Stock and bond investors continue to duke it out with stock investors trying to bring the bond market down in order to flush bond investors back into stocks. Stock investors are running out of time as the market is being led by only a few stocks now and volatility is low. Bond investors know the economic data remains on their side, yet the market keeps pressing interest rates higher. Only one side will win, and the battle is soon to end as stock investors are running out of road.
The bond market has been leaving clues to investors that it will be the winner, as several gaps between closing and opening yields have been made recently. Nearly every gap in yields, or price in the case of stocks, is eventually filled. The more gaps formed, the more likely those gaps will be filled in the short term. Ten- and thirty-year yields have a couple of gaps, with one right near their all-time lows.
Treasury yields gapped down in overnight trading and rose in early trading to close their overhead gaps while stock prices got off to an early start as stock investors try to push stock prices back to their all-time highs. It is worth noting that back in September when stock prices came near their all-time highs, 10-year Treasury yields hit 1.9%. With stock prices back near their September highs, 10-year Treasury yields are holding at 1.8%, validating the bond market is not buying into the equity market euphoria.

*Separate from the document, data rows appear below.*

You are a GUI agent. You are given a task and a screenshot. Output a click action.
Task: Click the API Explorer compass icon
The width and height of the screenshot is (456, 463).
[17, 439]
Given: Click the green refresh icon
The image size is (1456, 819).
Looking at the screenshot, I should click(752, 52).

The USDA has admitted that the Fall growing season has ended due to freezing temperatures. However, the USDA has also decided to maintain its lofty yield estimates without any downward revisions, as if the crops have matured to perfection. Why the USDA is doing this is unknown, but until the final harvest numbers come in, crop prices are likely to remain low.
The New York Fed pumped $99.9 billion of short-term liquidity into the markets today. The 14-day term repo operation was 1.5 times oversubscribed as bids for $52.5 billion in loans came in against the NY Fed’s $35 billion offer. Overnight repo demands also increased as the NY Fed accepted $64.904 billion of bids. The NY Fed also purchased $7.501 billion of short-term Treasury Bills this morning but had offers of $41.472 billion, making the offer 5.5 times oversubscribed as the banks scramble for liquidity.

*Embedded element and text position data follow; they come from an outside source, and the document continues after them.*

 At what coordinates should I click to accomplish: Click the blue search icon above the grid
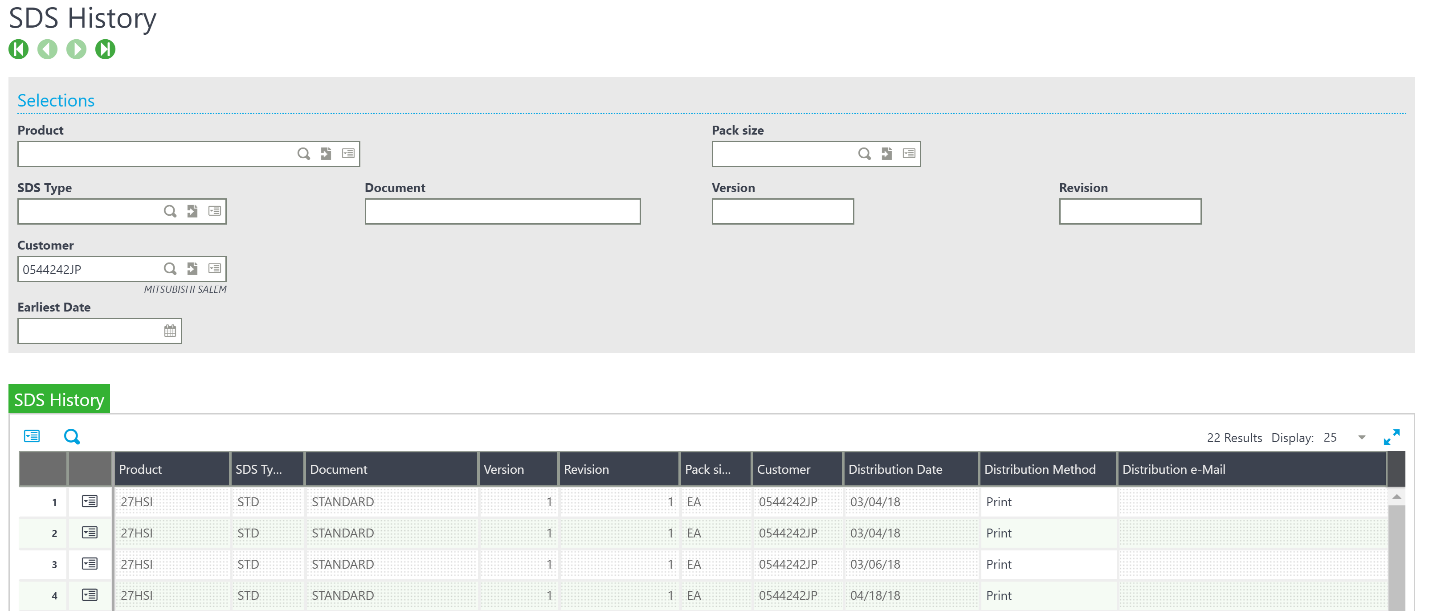tap(70, 436)
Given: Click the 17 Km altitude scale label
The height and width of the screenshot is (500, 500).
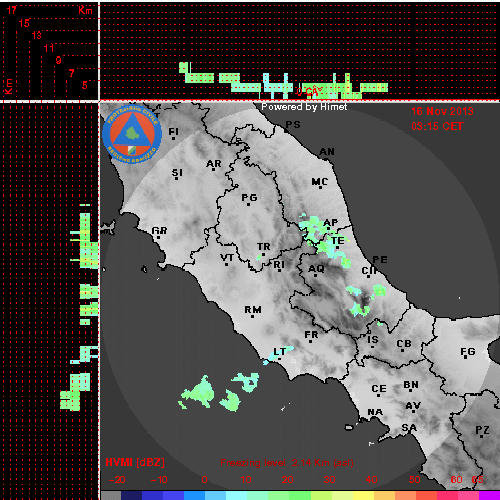Looking at the screenshot, I should (x=12, y=10).
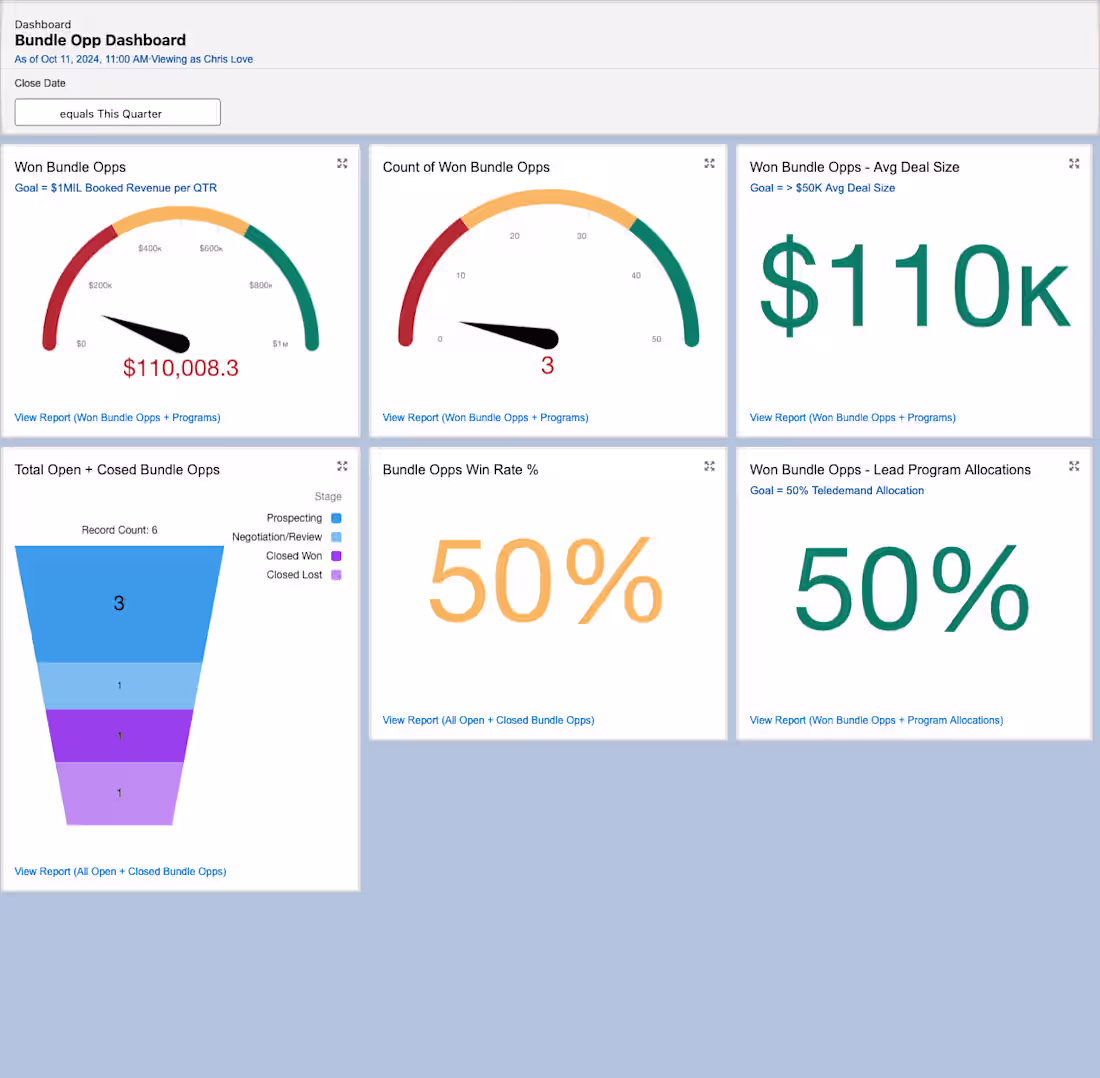The width and height of the screenshot is (1100, 1078).
Task: Open View Report for Won Bundle Opps + Programs
Action: (118, 417)
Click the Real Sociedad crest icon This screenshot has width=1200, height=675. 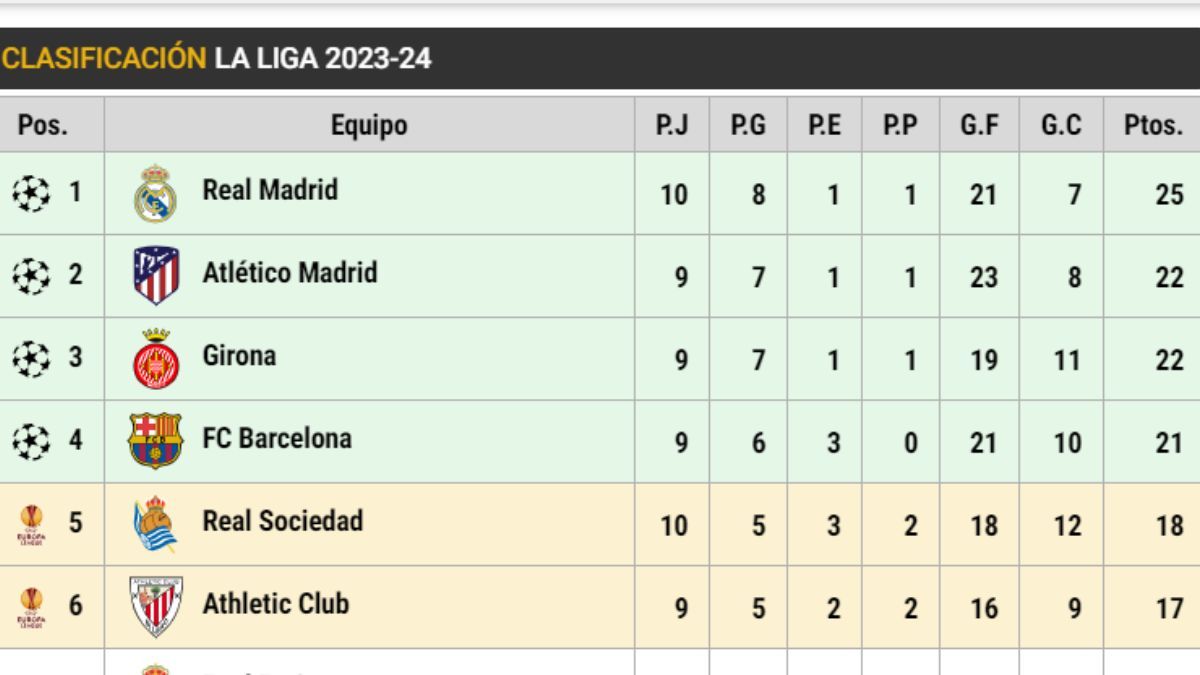(156, 524)
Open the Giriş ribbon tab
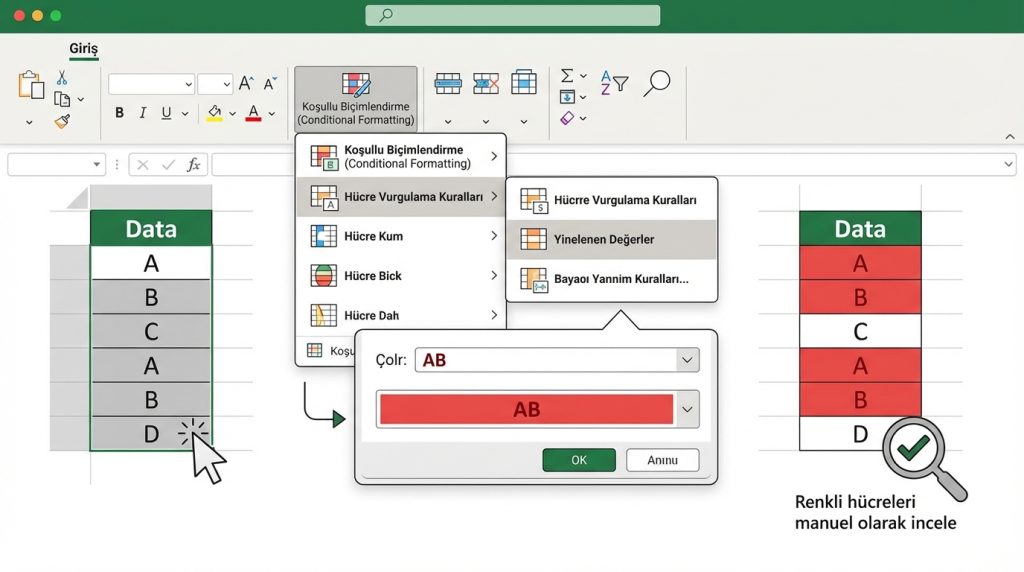This screenshot has height=572, width=1024. coord(83,48)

Validating my view that long-term interest rates are too high, Existing Home Sales missed expectations for a -0.7% drop in September by falling -2.2% for the month. Existing home sales SAAR fell from 5.50 million to 5.38 million as lower interest rates are not offsetting higher home prices. Home prices are up 5.9% over this time last year with housing inventory at a 4.1-month supply.
The Richmond Fed Survey of Manufacturing Activity shows improvement as the survey rose from -9 in September to +8 in October, showing manufacturing is improving. Manufacturers added employees, but wages fell as the workweek increased. While the report did show improvement, prices received crashed indicating that lower prices aren’t low enough to increase demand.

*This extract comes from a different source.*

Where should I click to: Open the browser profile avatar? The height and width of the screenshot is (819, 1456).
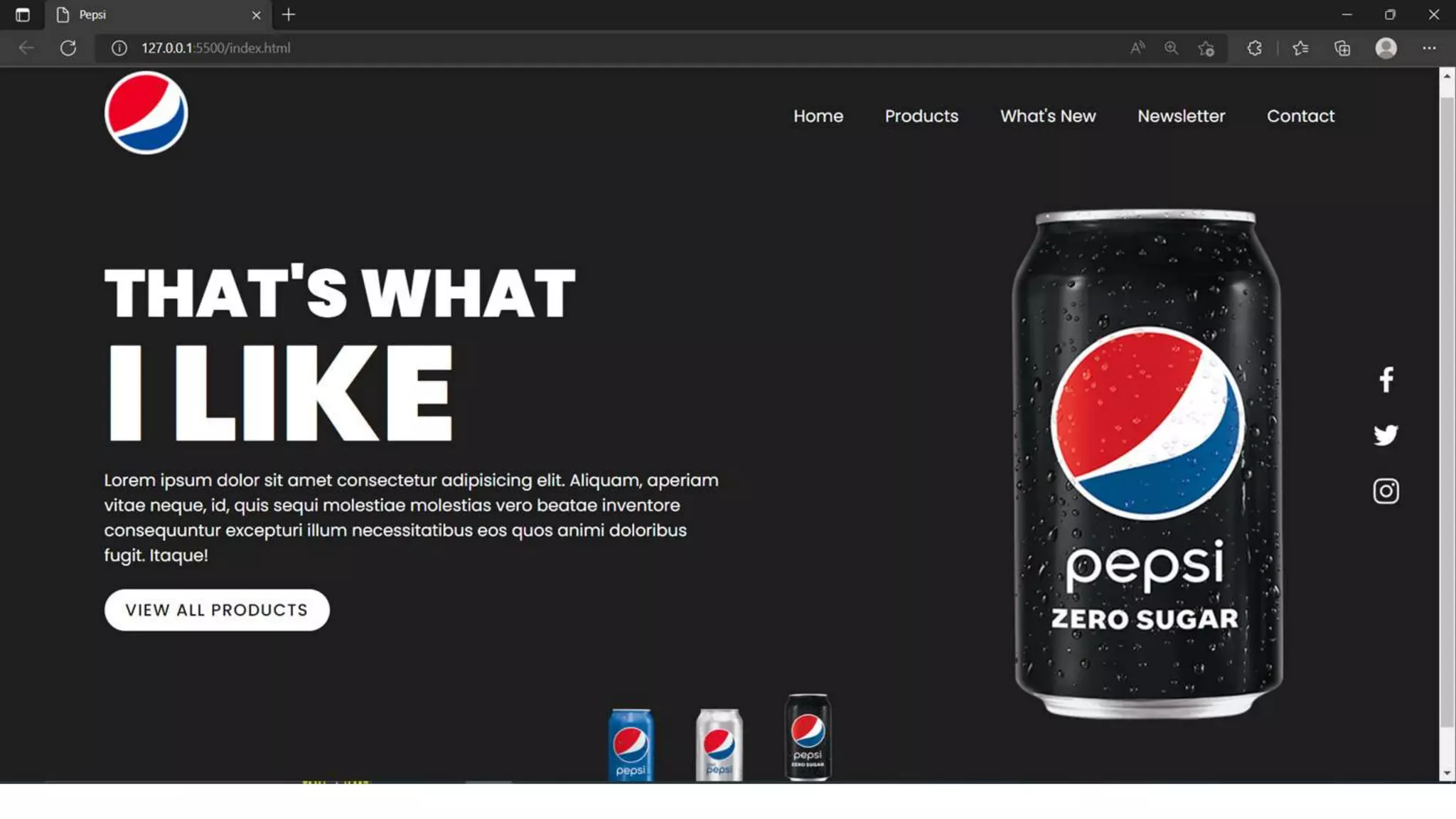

Today’s $40 billion 2-year Treasury Note auction saw strong demand as foreign bidders took 54.8% of the auction and domestic bidders took 14.0% of the auction, leaving securities dealers with 31.2% of the total auction. Yields dipped slightly following the auction.
After winning the first motion, Boris Johnson’s “program motion” to expedite the Brexit withdrawal was defeated. Brexit will now have to take a more reasonable timetable. After briefly turning higher on the passage of the first bill, stocks and Treasury yields fell after the second bill was defeated.
After injecting nearly $100 billion into the financial system today, the S&P 500 couldn’t hold 3,000 points as it closed four points below the psychological mark. Treasury yields fell along with stocks following the Brexit vote that will slow the process down. Crude oil rallied today on hopes that OPEC+ may further cut production at their upcoming December meeting.
The American Petroleum Institute reported crude oil inventories as Crude: +4.45mm (+2.75mm expected), Cushing: +1.988mm, Gasoline: -702k, Distillates: -3.491mm. Crude oil fell in after-hours trading following the report.